• _TASK DETAILS_
For this exercise, repeat the whole listing below exactly. Leave the pictures out.

──────── DATA RECORDS ────────

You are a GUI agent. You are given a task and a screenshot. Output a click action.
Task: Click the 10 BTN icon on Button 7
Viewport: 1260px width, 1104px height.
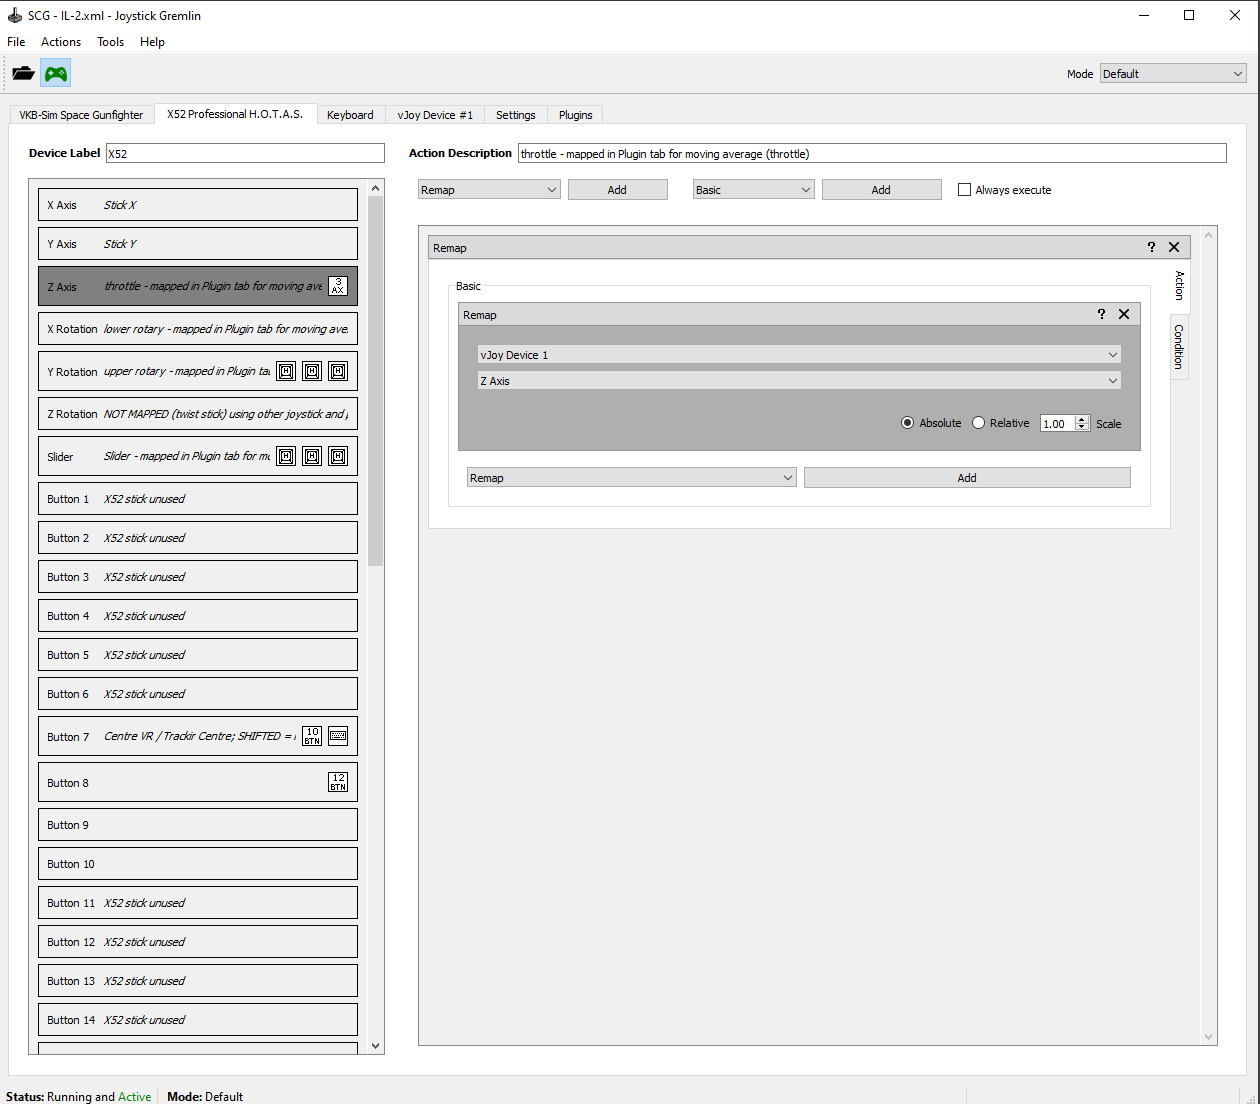coord(312,736)
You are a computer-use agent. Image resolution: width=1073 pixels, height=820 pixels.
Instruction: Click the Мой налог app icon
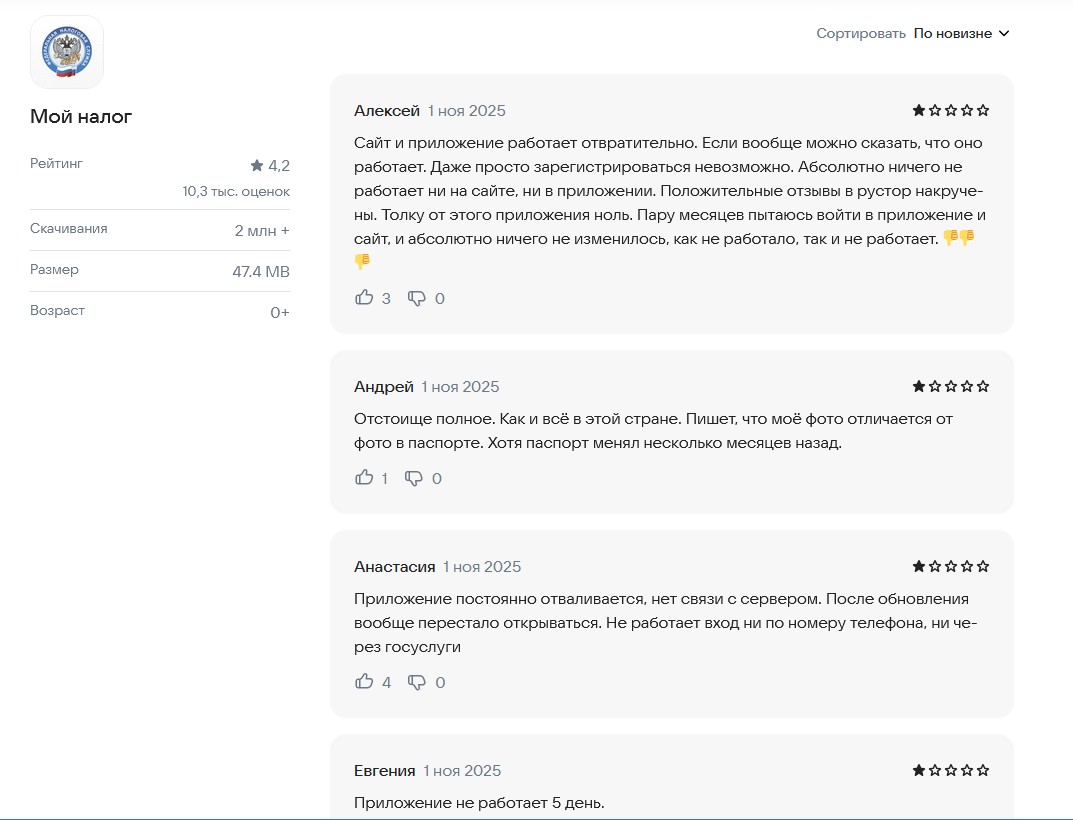coord(67,52)
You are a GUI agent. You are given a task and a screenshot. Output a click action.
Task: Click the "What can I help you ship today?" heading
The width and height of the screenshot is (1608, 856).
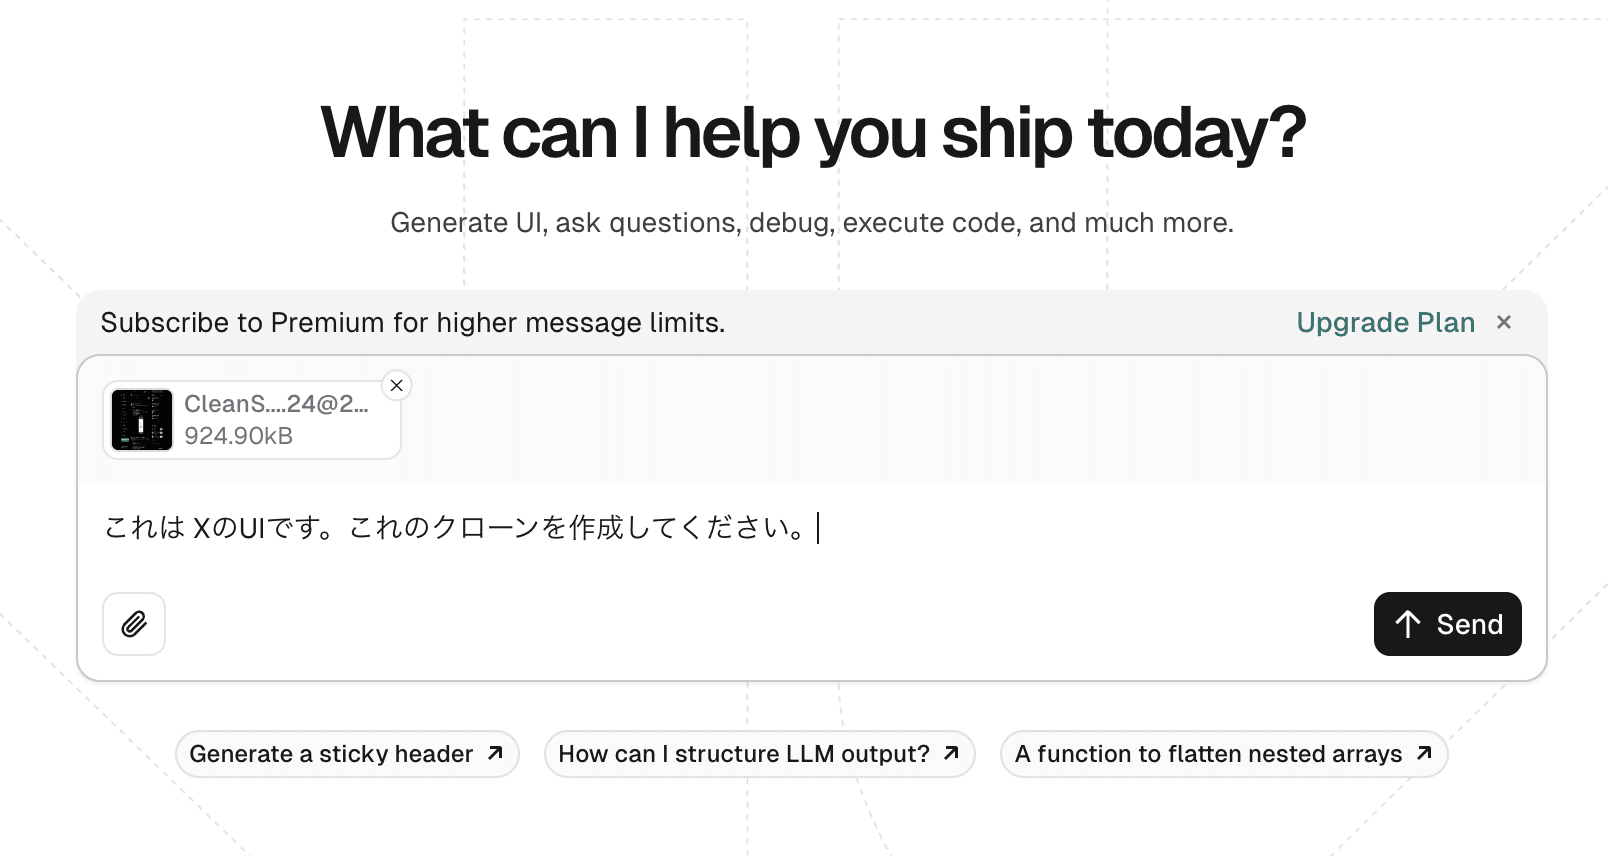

────────

• _RESULT OF THE TASK_
You are a GUI agent. You are given a task and a screenshot. Output a click action.
Task: Click the 10 BTN icon on Button 7
Viewport: 1260px width, 1104px height.
coord(312,736)
You are a computer-use agent. Image resolution: width=1073 pixels, height=820 pixels.
Instruction: Click the Мой налог app icon
coord(67,52)
You are a GUI agent. You are given a task and a screenshot. Output a click action.
Task: Click the "What can I help you ship today?" heading
The width and height of the screenshot is (1608, 856).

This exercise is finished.